The 5-second cap is what keeps Resolver and StorageServer memory bounded: each Resolver remembers 5 seconds of committed conflict ranges; each StorageServer keeps 5 seconds of MVCC history. Why 5 seconds rather than infinity: arbitrary transaction durations make conflict tracking unbounded in memory and turn garbage collection into a research problem. The cap converts a hard correctness problem into a knob with a fixed memory budget. If you need a longer-running operation, batch it into multiple short transactions — the discipline that forces produces better distributed code anyway.

A tiny Tuple-layer-style packer in Python

Layers in FDB are libraries — code in your client process that turns a higher-level data model into KV operations. The simplest one is the Tuple Layer: it packs Python tuples into byte strings that sort lexicographically the way a human would expect. (2, 5, 100) packs to a byte sequence that compares less than (2, 5, 101), which compares less than (2, 6). With order-preserving keys, hierarchical models like (library, shelf, book_id) get free range scans on any prefix.

Here is a simplified pack/unpack you could write yourself in twenty minutes. Open your editor — type this in.

# tinytuple.py — a stripped-down version of FoundationDB's Tuple Layer
# Goal: pack Python tuples to bytes whose lexicographic order matches
#       the natural tuple order. Range scans on a prefix become trivial.

TAG_NULL     = 0x00
TAG_BYTES    = 0x01
TAG_STRING   = 0x02
TAG_INT_ZERO = 0x14
TAG_INT_POS  = 0x15  # followed by 1 byte length, then big-endian int

def pack_int(n: int) -> bytes:
    if n == 0:
        return bytes([TAG_INT_ZERO])
    if n > 0:
        nbytes = (n.bit_length() + 7) // 8
        return bytes([TAG_INT_POS, nbytes]) + n.to_bytes(nbytes, "big")
    raise NotImplementedError("negative ints elided for brevity")

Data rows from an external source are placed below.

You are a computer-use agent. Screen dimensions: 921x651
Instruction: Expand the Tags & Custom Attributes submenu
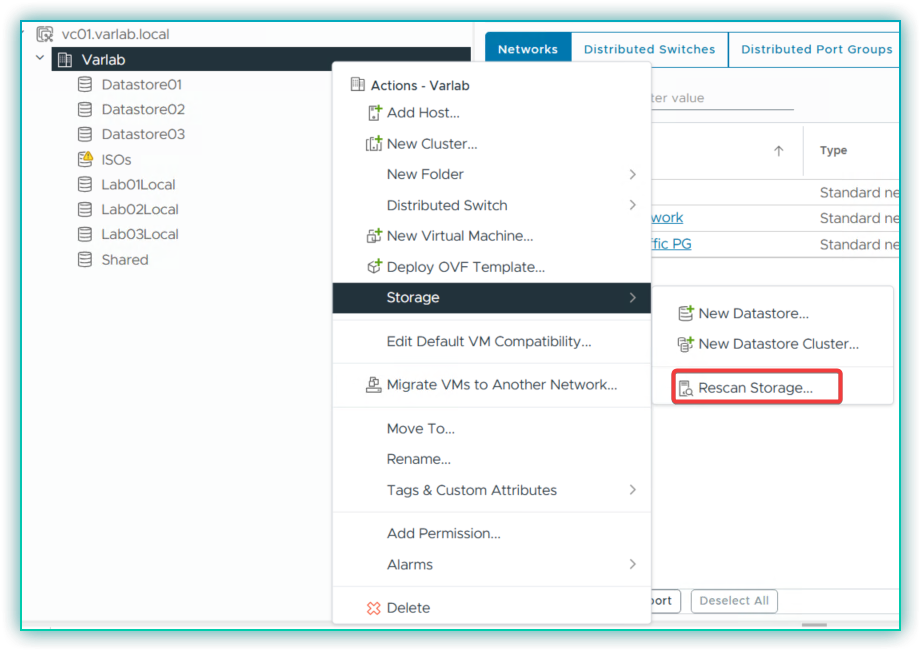[x=632, y=490]
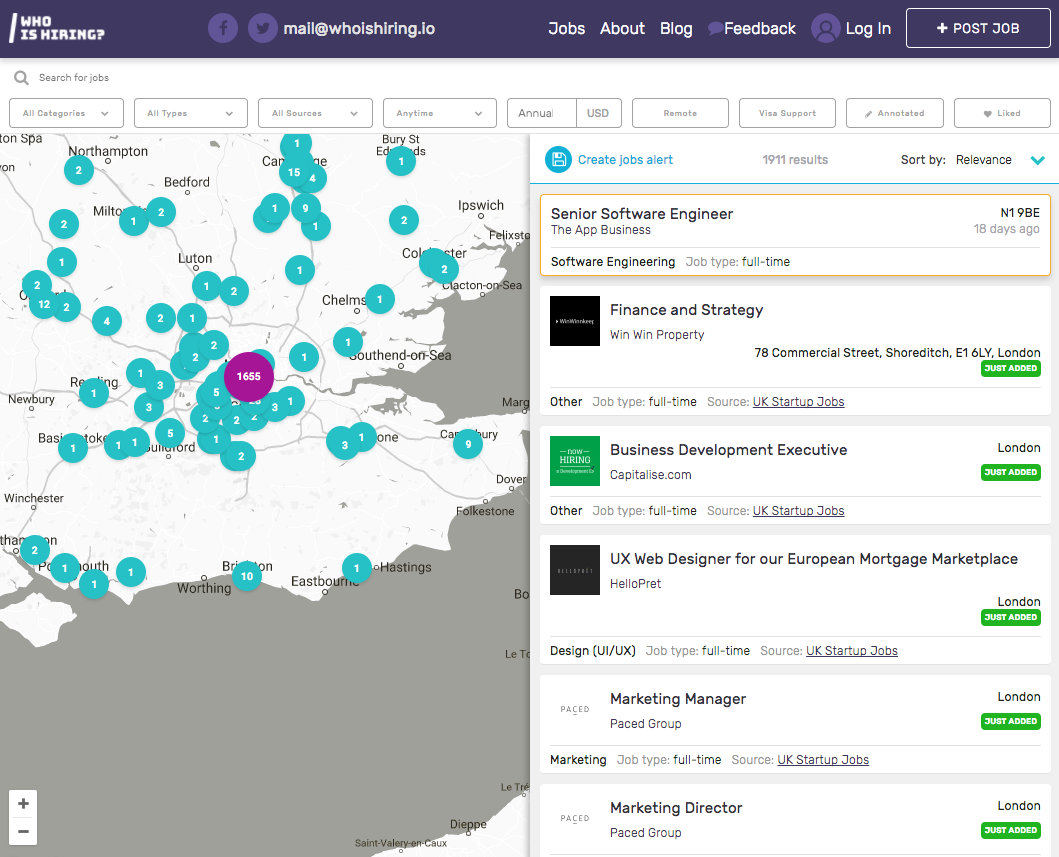Go to the Blog page

[676, 28]
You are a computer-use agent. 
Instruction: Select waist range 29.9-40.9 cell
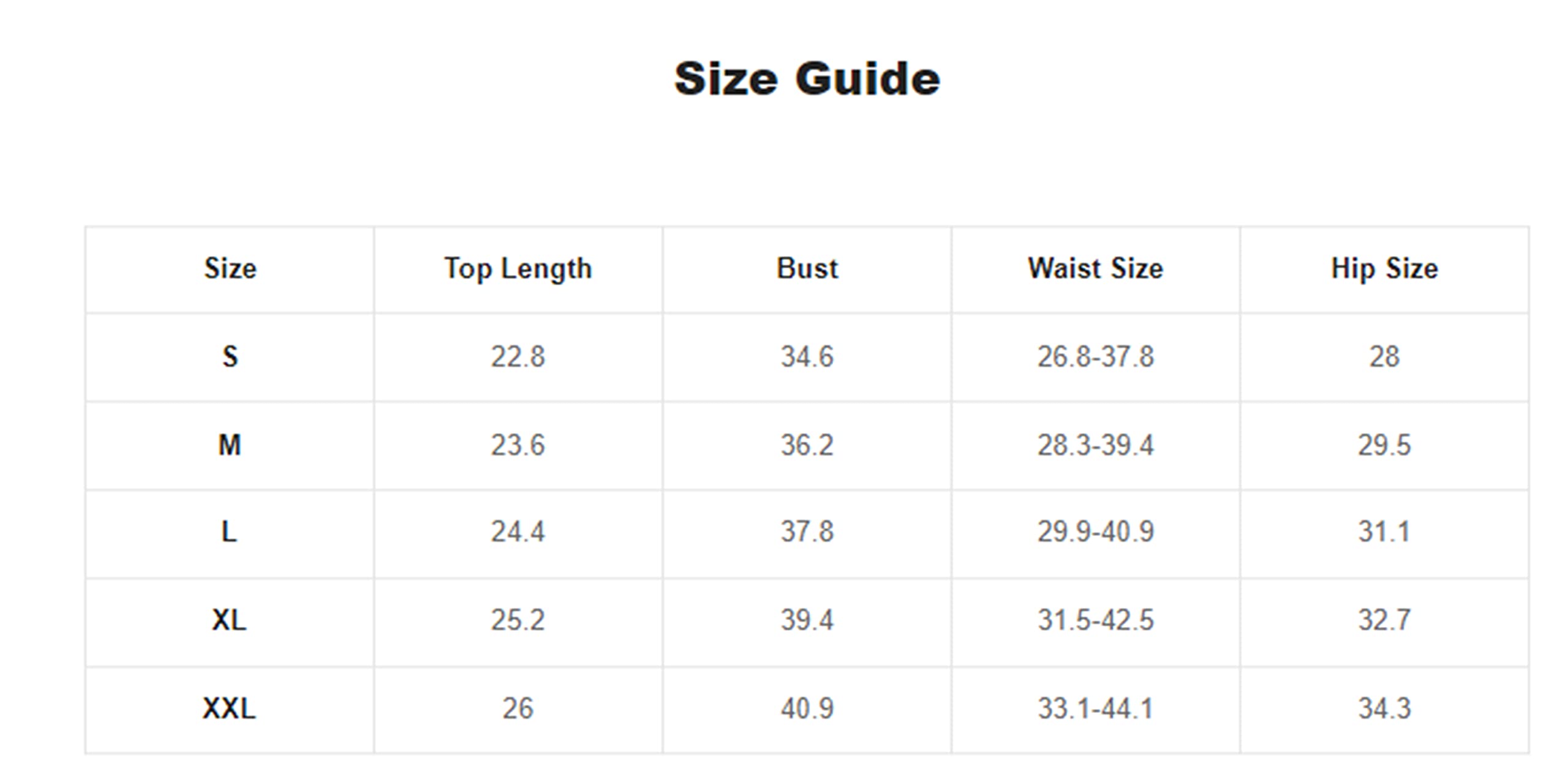[x=1095, y=532]
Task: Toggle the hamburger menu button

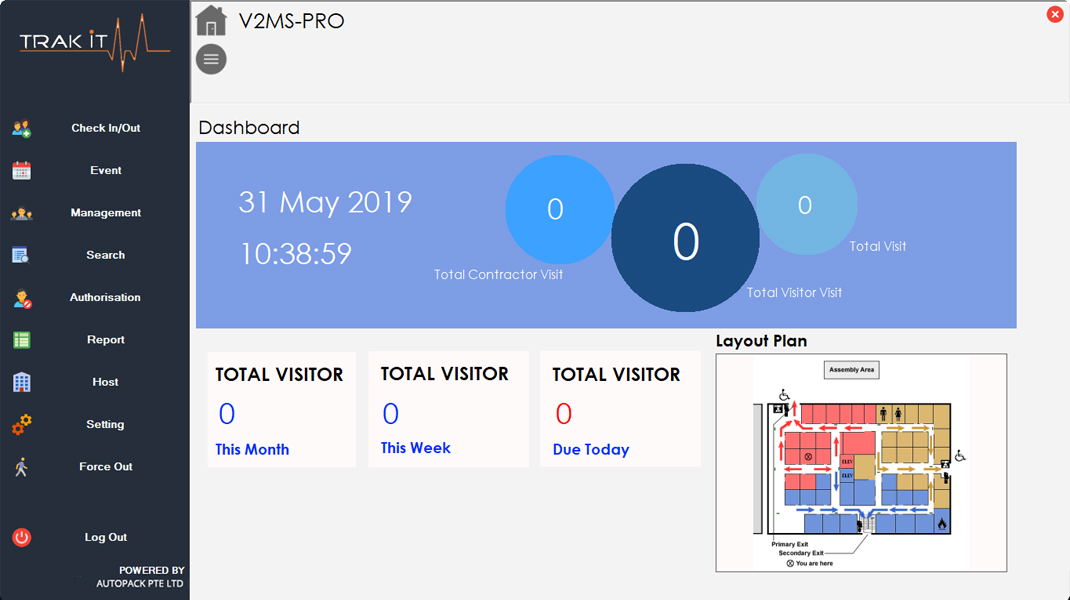Action: tap(211, 59)
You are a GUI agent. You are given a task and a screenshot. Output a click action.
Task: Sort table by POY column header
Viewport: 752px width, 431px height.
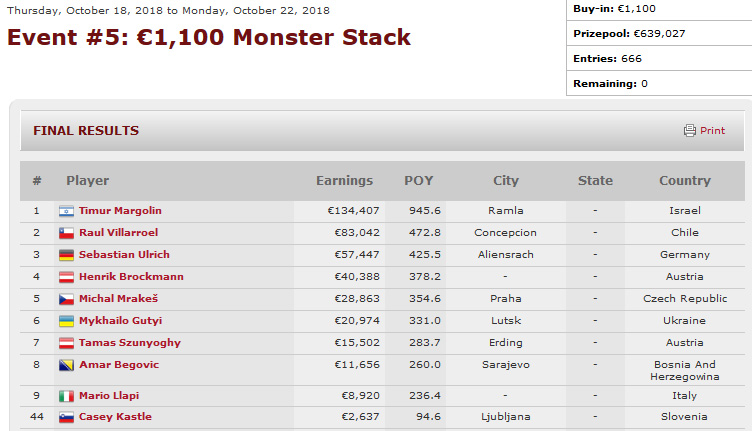pyautogui.click(x=418, y=181)
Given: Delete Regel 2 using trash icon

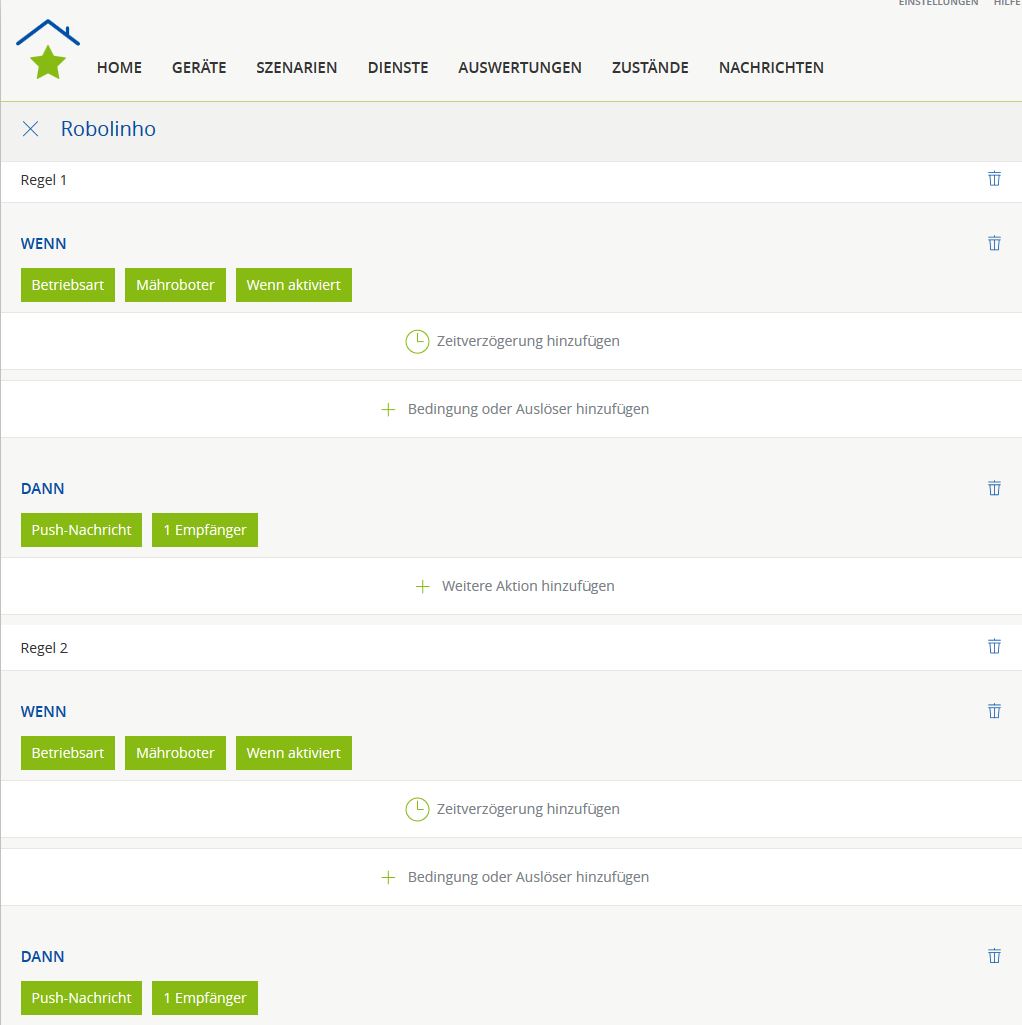Looking at the screenshot, I should (x=994, y=647).
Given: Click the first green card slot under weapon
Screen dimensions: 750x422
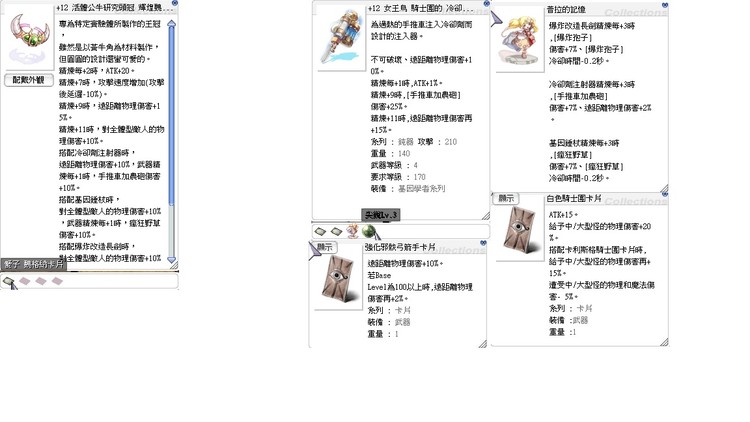Looking at the screenshot, I should coord(320,232).
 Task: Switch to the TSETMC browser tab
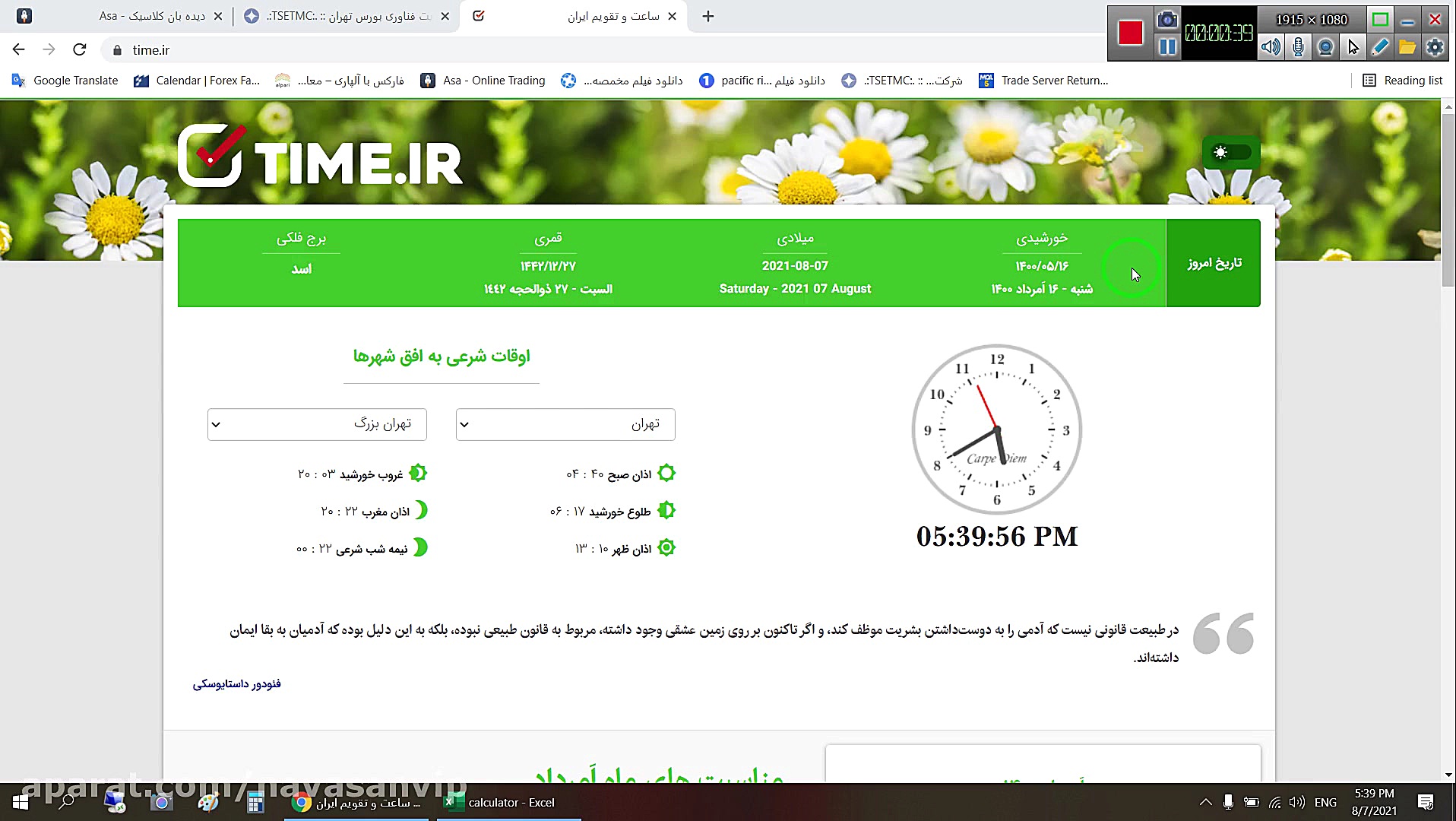(x=342, y=15)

def pack_str(s: str) -> bytes:
    # 0x02 tag, UTF-8 bytes, 0x00 terminator. Real FDB escapes inner 0x00.
    return bytes([TAG_STRING]) + s.encode("utf-8") + b"\x00"

def pack(tup) -> bytes:
    out = bytearray()
    for v in tup:
        if v is None:        out.append(TAG_NULL)
        elif isinstance(v, int):  out.extend(pack_int(v))
        elif isinstance(v, str):  out.extend(pack_str(v))
        else: raise TypeError(type(v))
    return bytes(out)

def range_for_prefix(prefix_tuple):
    """Every key starting with this tuple lies in [begin, end)."""
    p = pack(prefix_tuple)
    return p, p + b"\xff"

# --- try it ---
k1 = pack(("lib", 2, 5, 200))
k2 = pack(("lib", 2, 5, 201))
k3 = pack(("lib", 2, 6, 1))
assert k1 < k2 < k3, "tuple order must survive packing"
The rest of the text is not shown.